On Friday I got myself a nice shiny new T-Mobile G1. Also known (incorrectly) as the GooglePhone. It's pretty darn good. Well, unless you expect the battery to last the day when you're playing on it constantly because it's your new toy. I imagine that once I'm using it 'normally' instead of intensively, it won't be quite so bad. But I'd certainly say at the moment that the battery life is atrocious. Oh well, I was expecting that anyway. Onwards and upwards. It's otherwise a fantastic little device, and has enormous potential.

And it's easy to programme. I used to try to programme my Nokia phone using Symbian. But the number of hoops I had to jump through in order to get anything to work totally put me off, and I never got futher than writing a programme which said 'Hello' on the screen. (I guess 'Hello World' wouldn't have been much more effort, but by that time I'd had enough.) But programming Android is very easy. At first it was a little awkward, because on my six year old laptop (yes, six years old) the emulator was very slow, and used nearly all my computer's memory. But now I have a real phone I can plug the USB cable in and run and debug my programmes directly on the device. And from Linux too, which is pretty good.

I'm currently working on a little programme which will log sensor values to a file. Then I'll be able to plot them on a Google map and see how fast I was travelling and how hard I was accelerating or cornering. Not because I drive 'that way', but because I've always thought it would be interesting to log stuff like that, and now I have a device which can do it. So far I've just written a test programme which shows the values of the various sensors and moves sliders around, but it's been incredibly easy to do.

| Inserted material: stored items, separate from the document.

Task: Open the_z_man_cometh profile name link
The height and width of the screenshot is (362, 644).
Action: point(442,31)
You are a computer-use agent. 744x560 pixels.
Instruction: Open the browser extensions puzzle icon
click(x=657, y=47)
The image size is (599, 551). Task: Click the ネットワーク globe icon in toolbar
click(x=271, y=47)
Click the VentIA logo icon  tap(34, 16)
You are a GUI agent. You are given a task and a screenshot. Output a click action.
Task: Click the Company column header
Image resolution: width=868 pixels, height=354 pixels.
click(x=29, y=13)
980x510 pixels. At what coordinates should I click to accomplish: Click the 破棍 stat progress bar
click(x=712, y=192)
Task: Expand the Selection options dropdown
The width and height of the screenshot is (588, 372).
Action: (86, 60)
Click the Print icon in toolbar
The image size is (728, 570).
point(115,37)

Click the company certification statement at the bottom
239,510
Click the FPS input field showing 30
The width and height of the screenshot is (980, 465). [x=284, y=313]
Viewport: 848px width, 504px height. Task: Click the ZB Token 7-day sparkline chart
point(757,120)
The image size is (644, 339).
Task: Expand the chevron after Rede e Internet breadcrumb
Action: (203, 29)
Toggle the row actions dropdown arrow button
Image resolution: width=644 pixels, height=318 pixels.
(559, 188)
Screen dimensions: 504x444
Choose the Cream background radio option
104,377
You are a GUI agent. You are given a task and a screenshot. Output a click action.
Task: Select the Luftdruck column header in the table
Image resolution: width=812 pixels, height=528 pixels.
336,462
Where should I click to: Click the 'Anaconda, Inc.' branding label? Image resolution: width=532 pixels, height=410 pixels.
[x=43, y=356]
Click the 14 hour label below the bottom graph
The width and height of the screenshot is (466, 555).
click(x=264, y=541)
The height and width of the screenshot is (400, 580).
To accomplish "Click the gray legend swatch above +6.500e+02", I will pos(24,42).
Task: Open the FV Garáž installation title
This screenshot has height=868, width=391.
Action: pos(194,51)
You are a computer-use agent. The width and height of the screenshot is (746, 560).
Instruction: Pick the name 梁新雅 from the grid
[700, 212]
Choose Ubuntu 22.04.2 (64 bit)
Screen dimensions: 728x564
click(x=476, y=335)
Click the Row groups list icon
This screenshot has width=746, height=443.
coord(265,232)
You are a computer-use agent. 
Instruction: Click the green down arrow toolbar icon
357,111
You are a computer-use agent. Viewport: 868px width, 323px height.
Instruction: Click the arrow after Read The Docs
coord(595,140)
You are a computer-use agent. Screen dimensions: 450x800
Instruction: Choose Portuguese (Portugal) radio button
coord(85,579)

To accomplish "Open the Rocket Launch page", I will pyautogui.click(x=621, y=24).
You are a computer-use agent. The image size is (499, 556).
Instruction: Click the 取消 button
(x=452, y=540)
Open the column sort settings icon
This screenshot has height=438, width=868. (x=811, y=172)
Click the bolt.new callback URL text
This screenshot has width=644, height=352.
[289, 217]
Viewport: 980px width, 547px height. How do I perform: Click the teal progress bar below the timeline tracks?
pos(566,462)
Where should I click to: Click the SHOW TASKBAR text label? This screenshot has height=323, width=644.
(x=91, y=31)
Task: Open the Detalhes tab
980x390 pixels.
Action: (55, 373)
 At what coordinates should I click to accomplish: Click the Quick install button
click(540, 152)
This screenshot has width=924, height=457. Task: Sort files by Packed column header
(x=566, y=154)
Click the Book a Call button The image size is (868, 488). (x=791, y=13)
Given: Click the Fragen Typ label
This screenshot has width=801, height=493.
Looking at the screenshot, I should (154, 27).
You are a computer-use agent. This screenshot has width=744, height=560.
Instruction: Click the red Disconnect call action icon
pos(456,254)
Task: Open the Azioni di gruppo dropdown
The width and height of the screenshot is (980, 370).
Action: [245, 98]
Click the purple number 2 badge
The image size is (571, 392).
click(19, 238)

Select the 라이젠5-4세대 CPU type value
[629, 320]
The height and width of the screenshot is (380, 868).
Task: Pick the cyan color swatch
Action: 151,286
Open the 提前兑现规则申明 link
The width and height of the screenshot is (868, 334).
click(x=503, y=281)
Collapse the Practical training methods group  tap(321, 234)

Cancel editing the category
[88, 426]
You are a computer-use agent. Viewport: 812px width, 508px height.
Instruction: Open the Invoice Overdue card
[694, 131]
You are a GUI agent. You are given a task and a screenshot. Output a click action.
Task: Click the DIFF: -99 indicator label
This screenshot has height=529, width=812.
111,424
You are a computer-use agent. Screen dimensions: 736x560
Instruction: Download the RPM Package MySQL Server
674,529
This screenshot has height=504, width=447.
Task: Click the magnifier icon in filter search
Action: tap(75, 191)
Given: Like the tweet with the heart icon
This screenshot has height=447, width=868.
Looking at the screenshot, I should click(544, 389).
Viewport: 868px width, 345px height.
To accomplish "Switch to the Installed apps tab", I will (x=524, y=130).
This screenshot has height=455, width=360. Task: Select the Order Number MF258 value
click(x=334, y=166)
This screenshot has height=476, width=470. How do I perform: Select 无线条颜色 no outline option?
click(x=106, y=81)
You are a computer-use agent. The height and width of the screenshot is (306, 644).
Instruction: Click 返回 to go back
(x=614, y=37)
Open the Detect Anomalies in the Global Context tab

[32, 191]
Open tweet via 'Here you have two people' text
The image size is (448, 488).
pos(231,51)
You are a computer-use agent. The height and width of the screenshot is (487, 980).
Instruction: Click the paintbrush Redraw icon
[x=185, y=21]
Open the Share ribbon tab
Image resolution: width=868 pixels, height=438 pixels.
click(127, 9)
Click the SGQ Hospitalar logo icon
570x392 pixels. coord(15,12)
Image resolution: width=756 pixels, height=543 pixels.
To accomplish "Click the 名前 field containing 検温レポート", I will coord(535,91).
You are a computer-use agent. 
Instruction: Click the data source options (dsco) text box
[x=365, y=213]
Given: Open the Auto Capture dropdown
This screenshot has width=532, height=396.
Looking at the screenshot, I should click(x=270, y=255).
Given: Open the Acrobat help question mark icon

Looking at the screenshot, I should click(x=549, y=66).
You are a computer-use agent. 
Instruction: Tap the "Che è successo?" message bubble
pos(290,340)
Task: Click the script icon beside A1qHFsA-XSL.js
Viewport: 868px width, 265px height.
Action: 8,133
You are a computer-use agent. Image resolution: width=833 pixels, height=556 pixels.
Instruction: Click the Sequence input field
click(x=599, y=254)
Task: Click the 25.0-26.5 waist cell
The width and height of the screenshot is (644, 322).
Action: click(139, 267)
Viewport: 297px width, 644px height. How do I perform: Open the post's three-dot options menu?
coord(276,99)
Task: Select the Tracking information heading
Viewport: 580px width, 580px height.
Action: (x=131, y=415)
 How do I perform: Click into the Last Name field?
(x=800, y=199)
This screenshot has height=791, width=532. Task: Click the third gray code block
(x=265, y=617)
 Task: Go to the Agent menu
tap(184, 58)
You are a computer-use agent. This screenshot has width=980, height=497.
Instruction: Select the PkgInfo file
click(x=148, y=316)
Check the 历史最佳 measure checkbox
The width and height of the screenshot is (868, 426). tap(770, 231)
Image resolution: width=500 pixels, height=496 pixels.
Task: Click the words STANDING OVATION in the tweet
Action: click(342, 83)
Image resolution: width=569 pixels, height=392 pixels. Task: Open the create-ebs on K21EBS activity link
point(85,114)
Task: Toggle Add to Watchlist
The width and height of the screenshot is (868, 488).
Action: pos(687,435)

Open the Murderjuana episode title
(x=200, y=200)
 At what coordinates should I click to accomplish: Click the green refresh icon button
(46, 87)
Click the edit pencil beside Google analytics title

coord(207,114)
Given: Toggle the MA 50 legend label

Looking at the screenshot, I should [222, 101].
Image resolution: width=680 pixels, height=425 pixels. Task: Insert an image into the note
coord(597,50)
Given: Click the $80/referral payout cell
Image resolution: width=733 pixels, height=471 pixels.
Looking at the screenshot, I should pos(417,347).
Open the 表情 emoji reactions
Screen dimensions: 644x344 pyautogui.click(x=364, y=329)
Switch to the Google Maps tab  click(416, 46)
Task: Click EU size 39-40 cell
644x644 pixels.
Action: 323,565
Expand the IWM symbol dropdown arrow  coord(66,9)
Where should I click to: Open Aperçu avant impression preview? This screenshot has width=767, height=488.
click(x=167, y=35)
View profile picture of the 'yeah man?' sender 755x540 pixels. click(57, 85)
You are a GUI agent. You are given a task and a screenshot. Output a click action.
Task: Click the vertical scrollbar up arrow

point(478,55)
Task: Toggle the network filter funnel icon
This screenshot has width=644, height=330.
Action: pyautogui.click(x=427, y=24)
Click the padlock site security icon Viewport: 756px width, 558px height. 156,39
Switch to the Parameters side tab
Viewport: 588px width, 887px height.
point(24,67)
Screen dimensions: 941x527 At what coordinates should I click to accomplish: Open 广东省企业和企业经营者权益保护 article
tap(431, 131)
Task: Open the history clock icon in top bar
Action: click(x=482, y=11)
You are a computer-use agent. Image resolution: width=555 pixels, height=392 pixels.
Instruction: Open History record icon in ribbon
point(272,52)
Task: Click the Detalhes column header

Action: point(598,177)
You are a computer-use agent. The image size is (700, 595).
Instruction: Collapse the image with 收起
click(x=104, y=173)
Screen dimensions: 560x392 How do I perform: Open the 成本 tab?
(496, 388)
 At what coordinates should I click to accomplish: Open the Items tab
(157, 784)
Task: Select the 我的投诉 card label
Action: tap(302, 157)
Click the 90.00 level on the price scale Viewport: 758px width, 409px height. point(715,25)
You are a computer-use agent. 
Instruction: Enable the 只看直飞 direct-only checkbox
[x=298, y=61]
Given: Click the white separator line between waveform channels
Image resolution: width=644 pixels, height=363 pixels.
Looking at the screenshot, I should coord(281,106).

And just in case there's anyone reading this who wonders how I got the debugging to work in openSUSE 11.1, here's how. (Bear in mind that this is additional info to that which is in the SDK - it doesn't really make sense on its own). I created a file called 50-android.rules in /etc/udev/rules.d containing this line:

SUBSYSTEM=="usb", SYSFS{idVendor}=="0bb4", MODE="0666", SYMLINK+="android_adb"

Then I chmodded it to 755, and, as root, ran 'adb kill-server' followed by 'adb start-server'. Then I ran 'adb devices' to see if the device showed up in the list. If it didn't I killed and restarted the server again until it did. (I don't know if I need to, or if I could just wait.)

After that, I was able to run and debug programmes from Eclipse directly on the device. Although I had to make sure that the manifest file had debuggable set to true, otherwise it didn't work.

4 comments:

Enderandrew said...

Just so you know, the G2 is basically done, but now is being held back to April. It will feature an OLED screen with much higher resolution, while consuming much less battery.

It was initially going to come out at the end of January, but the phone was so good, that Sprint and Verizon signed contracts to grab it from HTC and Google as well. So, now it is being pushed back to launch for T-Mobile, Sprint and Verizon at the same time in April.

If you can't wait, then keep the G1. If you want a much nicer phone, I'd return it and wait for April.

James Ots said...

I'm very happy with my G1, and I also want to play with it now. Especially since I won't get to play with the phone so much once our baby arrives in May. And I've heard the G2 won't have a physical keyboard, and that's a deal breaker for me.

I could keep waiting for a better phone, but I'd be waiting forever, as there's always something a bit better just around the corner. I have a 12 month contract though, so in a year's time I can get whatever is the latest, greatest at that time.

Unknown said...

I'm about to also buy one. Is it possible to let it sync with some KDE PIM environment? I don't want to store my calendar and contact at Google's.

What about the battery life? Is it usable for every-day needs? :-)

James Ots said...

@Johannes: I've just written a new post which probably answers these questions. It sounds like it probably isn't the phone for you, due to the tight coupling with Google. And I'm not sure about syncing with KDE - I was thinking about looking into it, but I'm using desktop software less and less these days, so I'm not sure if it's important to me any more.